Abstract

IN examining women’s writing and travel experiences in Britain during the long eighteenth century, Zoë Kinsley tells a subtle story of how intersectionality and cultural engagement shaped feminine and British identities of the period. Her work in Women Writing the Home Tour, 1682–1812 confronts the generic questions surrounding travel writing, and does so in ways that illuminate the scholarly importance of travel writing and women writers’ responsiveness to traditions of manuscript and print circulation. Travel writing as a method of organizing, framing, and communicating an often disorderly experience seems necessarily concerned with questions of classification and order; thus, Kinsley begins with a detailed examination of the organizational strategies of women’s travel texts and their relation to Enlightenment habits of classification.

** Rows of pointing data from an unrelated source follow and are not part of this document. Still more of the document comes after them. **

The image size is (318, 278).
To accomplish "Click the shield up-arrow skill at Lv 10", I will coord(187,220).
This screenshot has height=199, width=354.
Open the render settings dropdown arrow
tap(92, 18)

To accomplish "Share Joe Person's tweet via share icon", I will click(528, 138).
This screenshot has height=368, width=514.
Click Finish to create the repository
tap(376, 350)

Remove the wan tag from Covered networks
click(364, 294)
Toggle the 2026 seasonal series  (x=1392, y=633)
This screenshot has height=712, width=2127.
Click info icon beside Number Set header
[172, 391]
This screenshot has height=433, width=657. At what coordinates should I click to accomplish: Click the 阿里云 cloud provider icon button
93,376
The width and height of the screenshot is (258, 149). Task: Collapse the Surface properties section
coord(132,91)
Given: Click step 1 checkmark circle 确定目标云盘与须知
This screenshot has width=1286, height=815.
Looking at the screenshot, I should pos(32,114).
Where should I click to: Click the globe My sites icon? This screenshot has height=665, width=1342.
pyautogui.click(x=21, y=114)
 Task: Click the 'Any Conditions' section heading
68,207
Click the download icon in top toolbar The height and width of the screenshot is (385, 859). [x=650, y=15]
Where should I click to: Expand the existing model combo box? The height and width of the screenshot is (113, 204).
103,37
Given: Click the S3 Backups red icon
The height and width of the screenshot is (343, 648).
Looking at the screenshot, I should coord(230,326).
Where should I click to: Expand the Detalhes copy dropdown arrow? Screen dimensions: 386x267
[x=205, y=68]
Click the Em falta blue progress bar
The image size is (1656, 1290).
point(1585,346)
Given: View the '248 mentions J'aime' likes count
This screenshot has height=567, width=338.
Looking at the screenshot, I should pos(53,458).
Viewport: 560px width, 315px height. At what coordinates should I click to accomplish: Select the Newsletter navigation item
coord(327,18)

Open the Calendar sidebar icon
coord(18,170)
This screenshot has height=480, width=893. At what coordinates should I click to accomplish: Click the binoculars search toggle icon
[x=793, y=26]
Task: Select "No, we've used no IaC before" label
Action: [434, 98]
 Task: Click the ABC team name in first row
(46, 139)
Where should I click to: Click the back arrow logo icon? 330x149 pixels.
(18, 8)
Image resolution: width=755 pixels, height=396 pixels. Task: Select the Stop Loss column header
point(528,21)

Kinsley points to the classificatory concerns of lexicography, cartography, and encyclopaedia production of the period to emphasize the goal, shared among these pursuits, of using strict organizational systems to establish authority for their definitional projects. In women’s travel writing, the field of knowledge to be organized is the mind and memory, as incidents and observations crowding the brain are disciplined into coherence and classificatory authority by organizing one’s writing and by the act of writing itself. Kinsley’s focus on the organizational strategies adopted by women travel writers thus constitutes a simultaneous examination of the drive towards objectivity and instruction in travel writing of the period and of the textual choices available to and developed by the women writers she discusses.